**Work to complete**
After locating "This screenshot has width=889, height=500.", return its line and all lines that follow through the end of the listing below, exactly; leave out pictures.

**The data**
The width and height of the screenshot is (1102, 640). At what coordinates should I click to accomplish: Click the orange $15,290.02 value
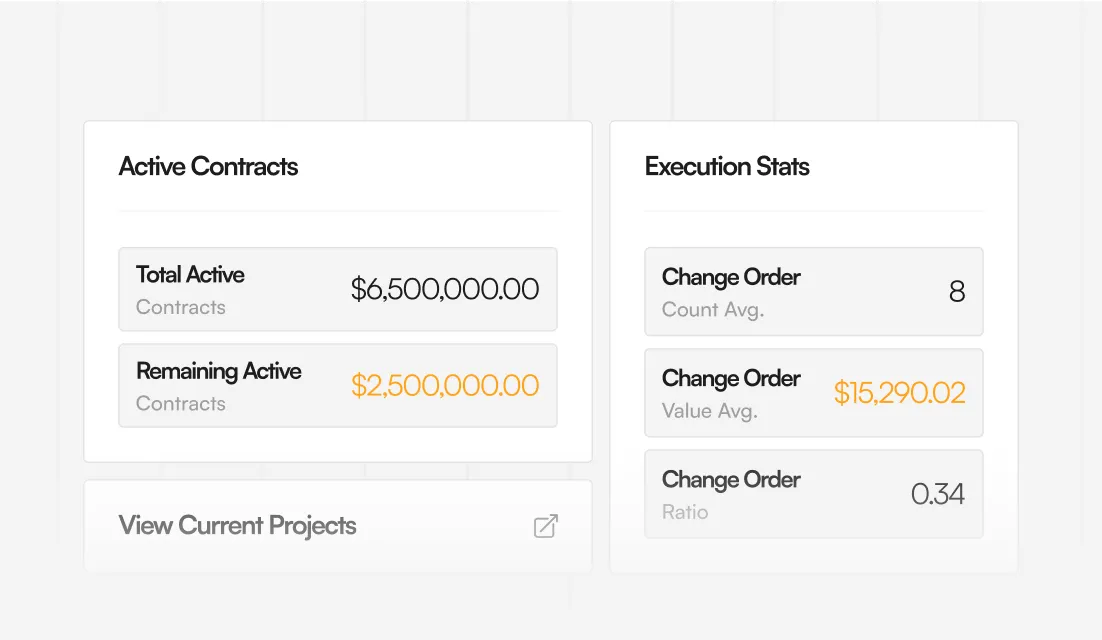pyautogui.click(x=899, y=393)
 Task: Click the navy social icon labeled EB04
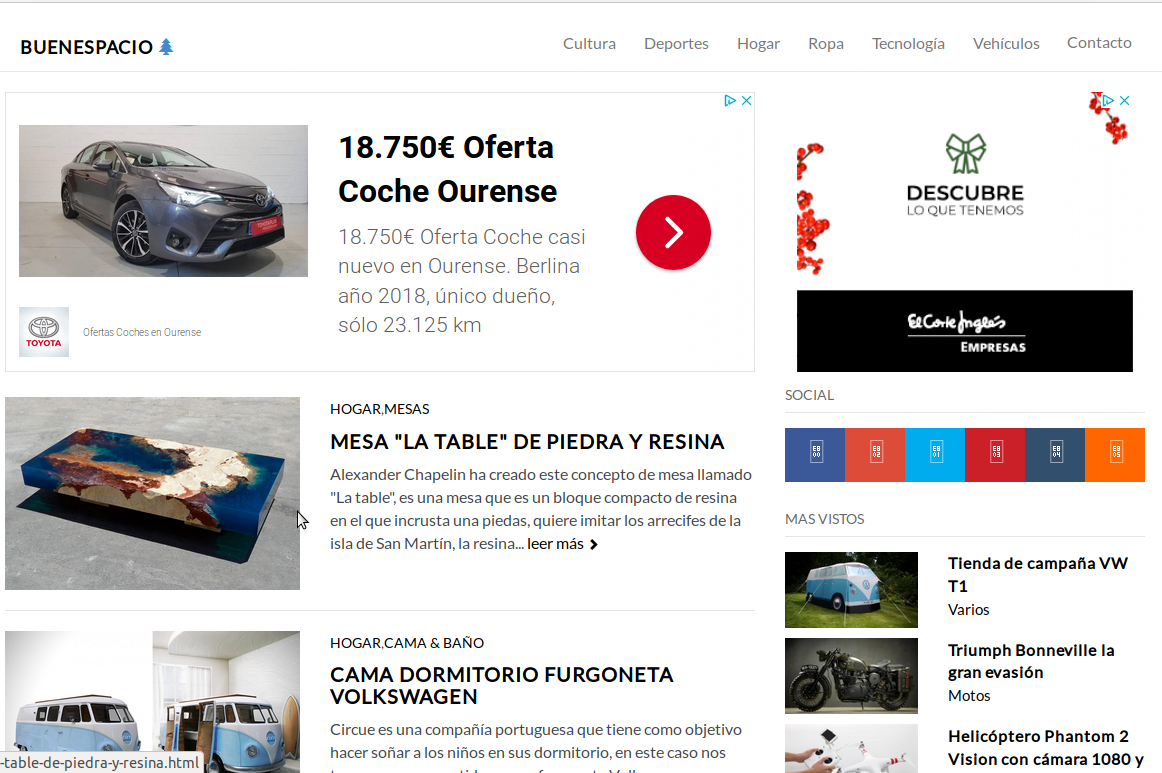1055,455
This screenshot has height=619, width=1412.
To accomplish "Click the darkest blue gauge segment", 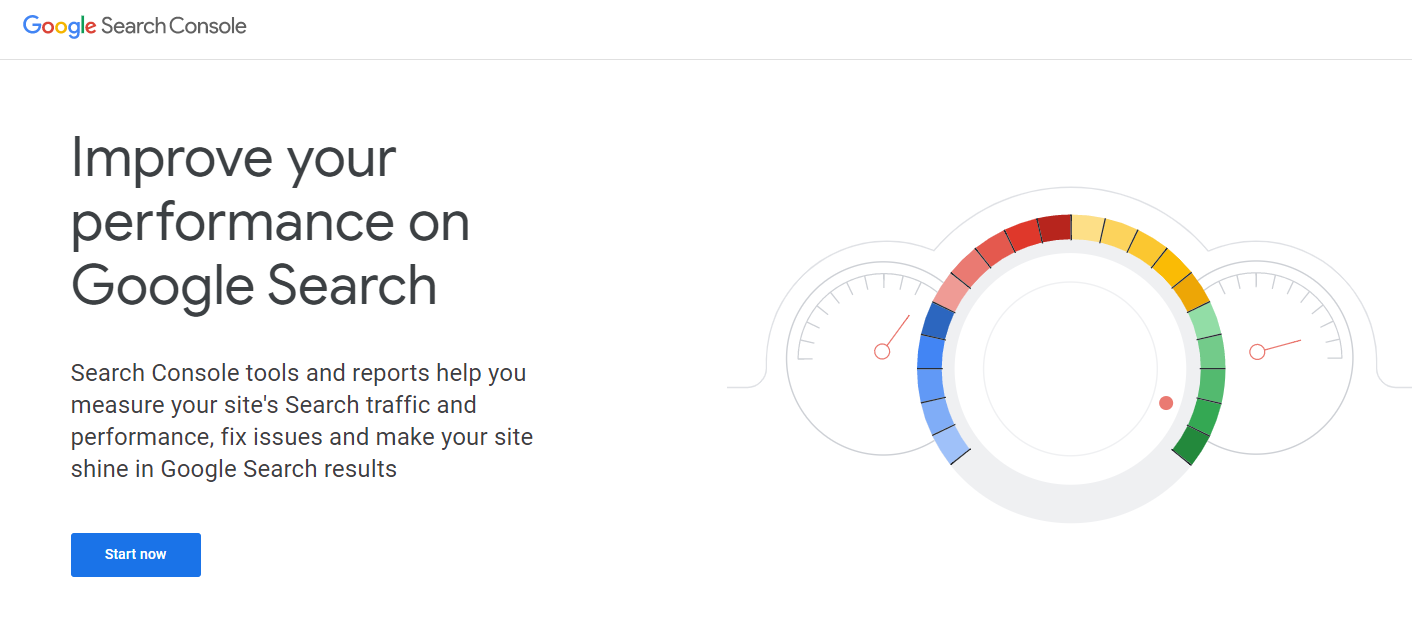I will point(937,321).
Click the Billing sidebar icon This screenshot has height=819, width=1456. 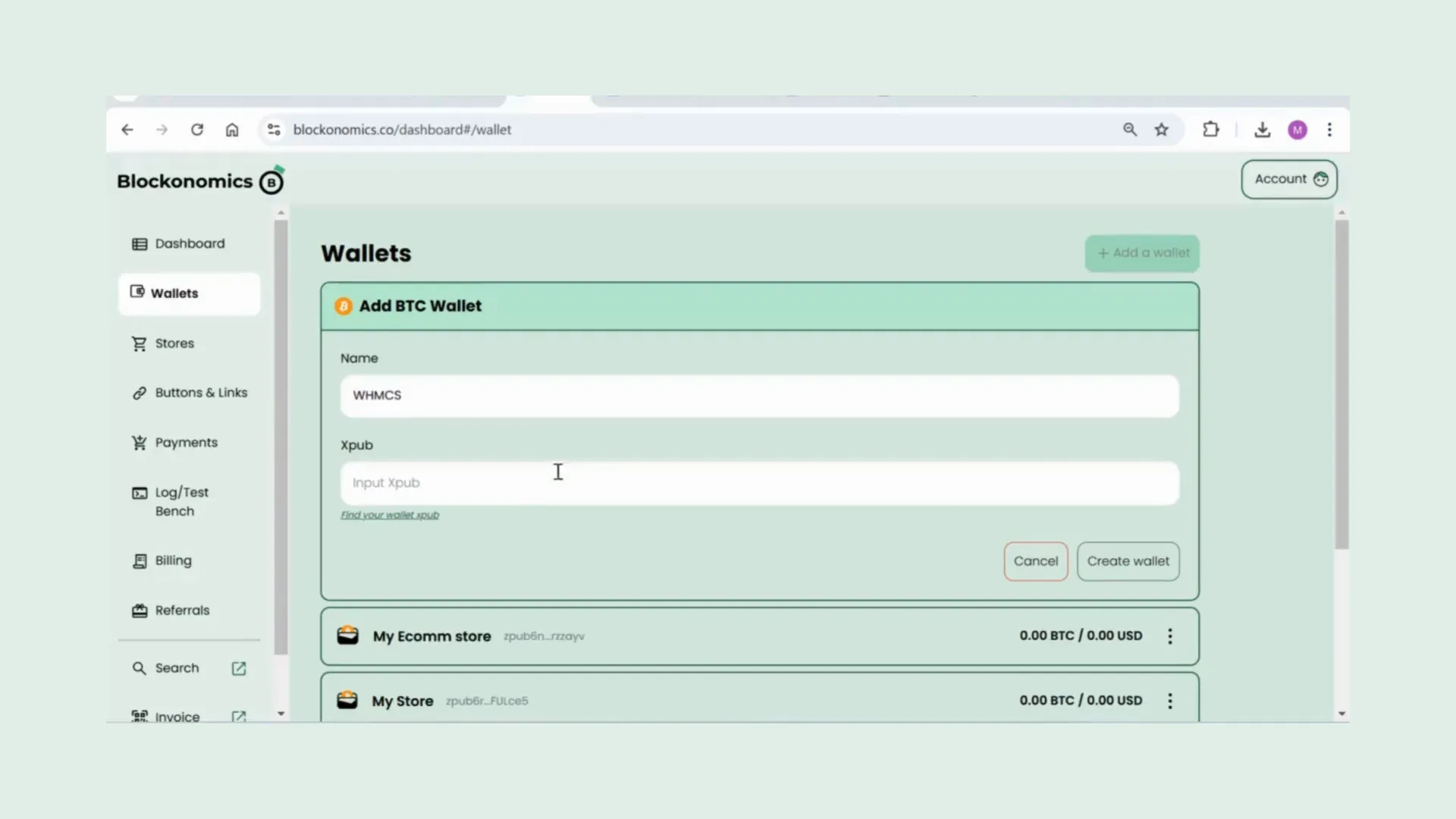[139, 559]
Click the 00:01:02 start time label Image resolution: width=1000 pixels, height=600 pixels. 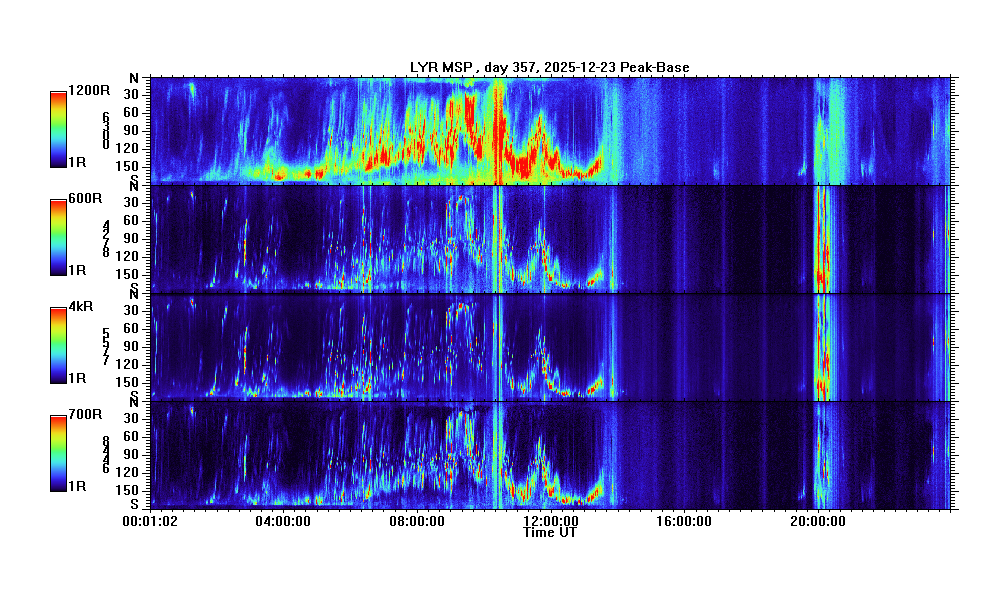[150, 521]
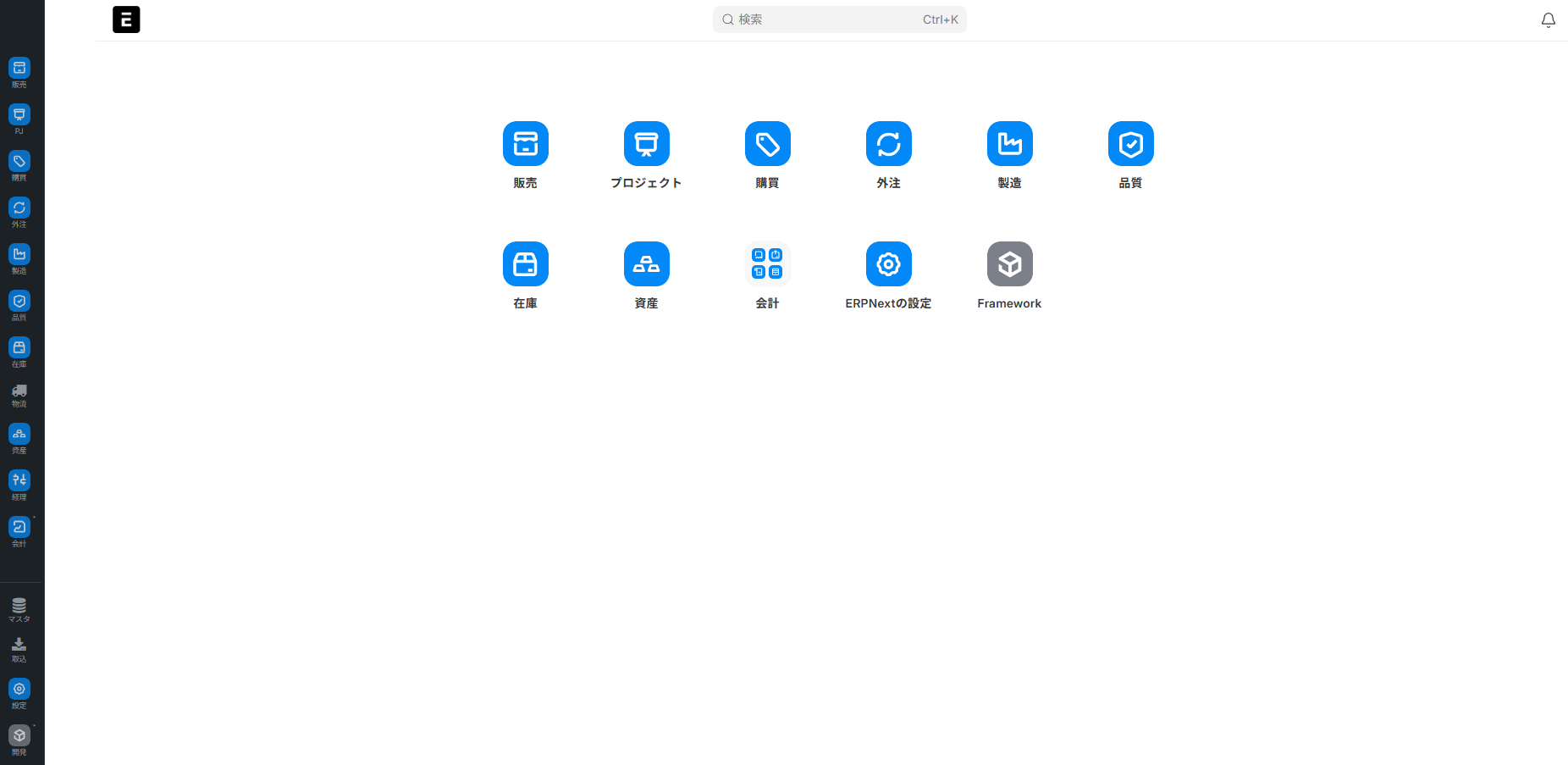The image size is (1568, 765).
Task: Select 経理 in the left sidebar
Action: click(19, 483)
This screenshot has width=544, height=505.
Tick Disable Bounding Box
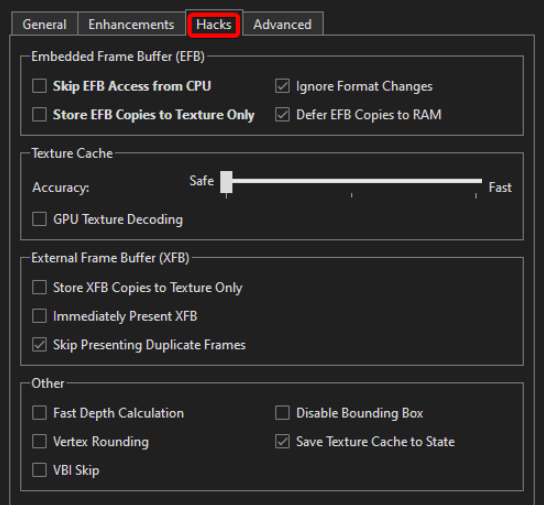282,413
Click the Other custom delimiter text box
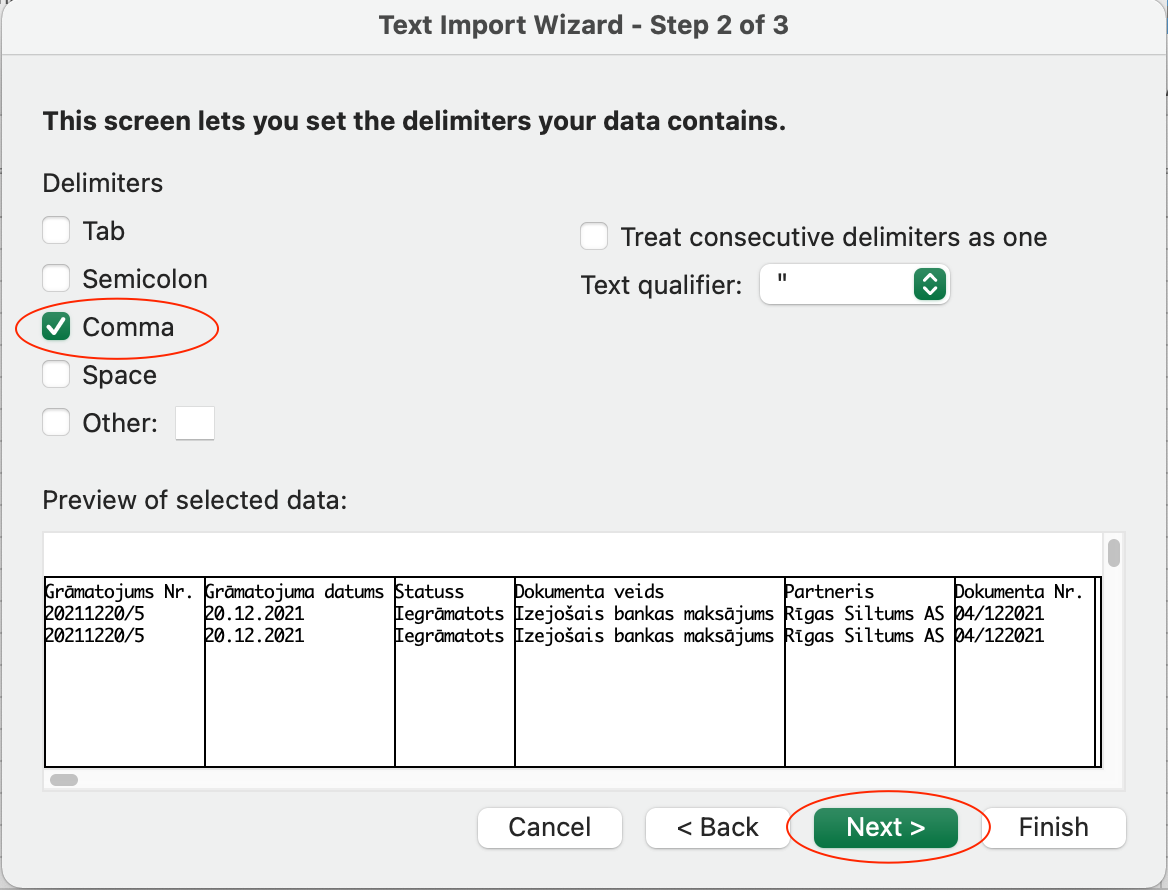 click(195, 423)
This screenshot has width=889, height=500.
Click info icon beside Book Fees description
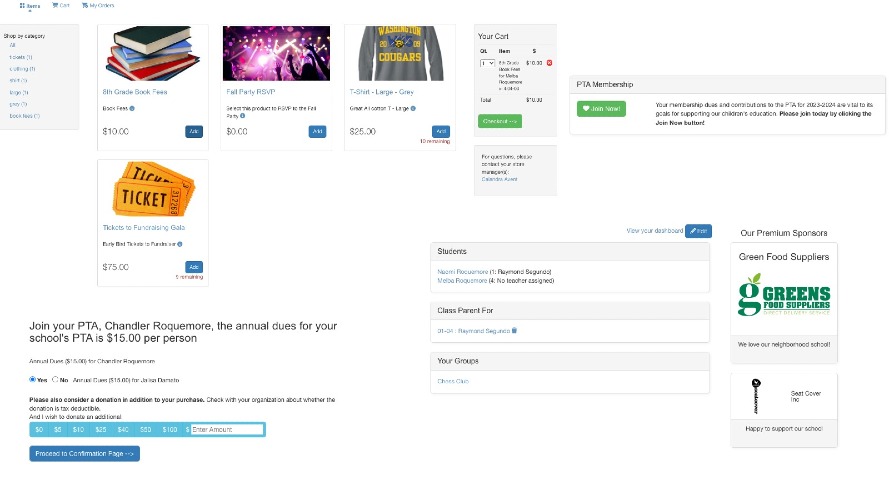(133, 108)
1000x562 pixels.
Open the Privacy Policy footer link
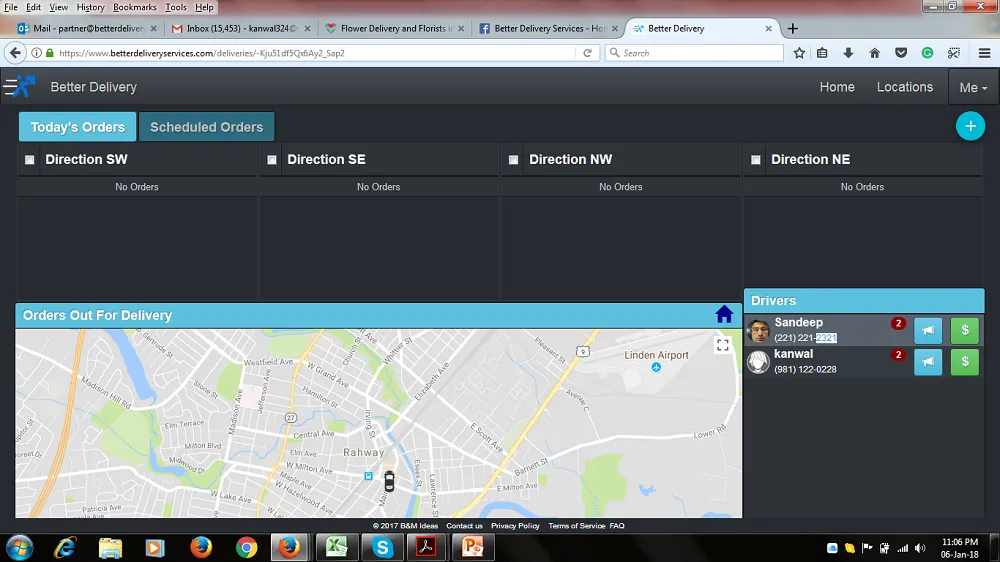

**Written reply**
This screenshot has width=889, height=500.
Click info icon beside Book Fees description
(133, 108)
1000x562 pixels.
Open the Privacy Policy footer link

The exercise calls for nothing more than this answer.